Task: Starting with the first line, transcribe the material exactly through to the last.

--- Data extracts ---

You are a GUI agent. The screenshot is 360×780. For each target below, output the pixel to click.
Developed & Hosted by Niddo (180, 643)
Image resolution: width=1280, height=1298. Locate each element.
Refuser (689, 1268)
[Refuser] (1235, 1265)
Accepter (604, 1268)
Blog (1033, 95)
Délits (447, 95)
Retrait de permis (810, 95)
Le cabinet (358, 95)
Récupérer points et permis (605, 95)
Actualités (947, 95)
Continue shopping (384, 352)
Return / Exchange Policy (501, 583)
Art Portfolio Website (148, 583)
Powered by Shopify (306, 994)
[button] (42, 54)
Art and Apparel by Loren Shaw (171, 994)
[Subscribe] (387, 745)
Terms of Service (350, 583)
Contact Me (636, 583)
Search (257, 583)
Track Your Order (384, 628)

---

Expected output:
You are a GUI agent. The screenshot is 360×780. For each target below, output the pixel to click.
Developed & Hosted by Niddo (180, 643)
Image resolution: width=1280, height=1298. Locate each element.
Refuser (689, 1268)
[Refuser] (1235, 1265)
Accepter (604, 1268)
Blog (1033, 95)
Délits (447, 95)
Retrait de permis (810, 95)
Le cabinet (358, 95)
Récupérer points et permis (605, 95)
Actualités (947, 95)
Continue shopping (384, 352)
Return / Exchange Policy (501, 583)
Art Portfolio Website (148, 583)
Powered by Shopify (306, 994)
[button] (42, 54)
Art and Apparel by Loren Shaw (171, 994)
[Subscribe] (387, 745)
Terms of Service (350, 583)
Contact Me (636, 583)
Search (257, 583)
Track Your Order (384, 628)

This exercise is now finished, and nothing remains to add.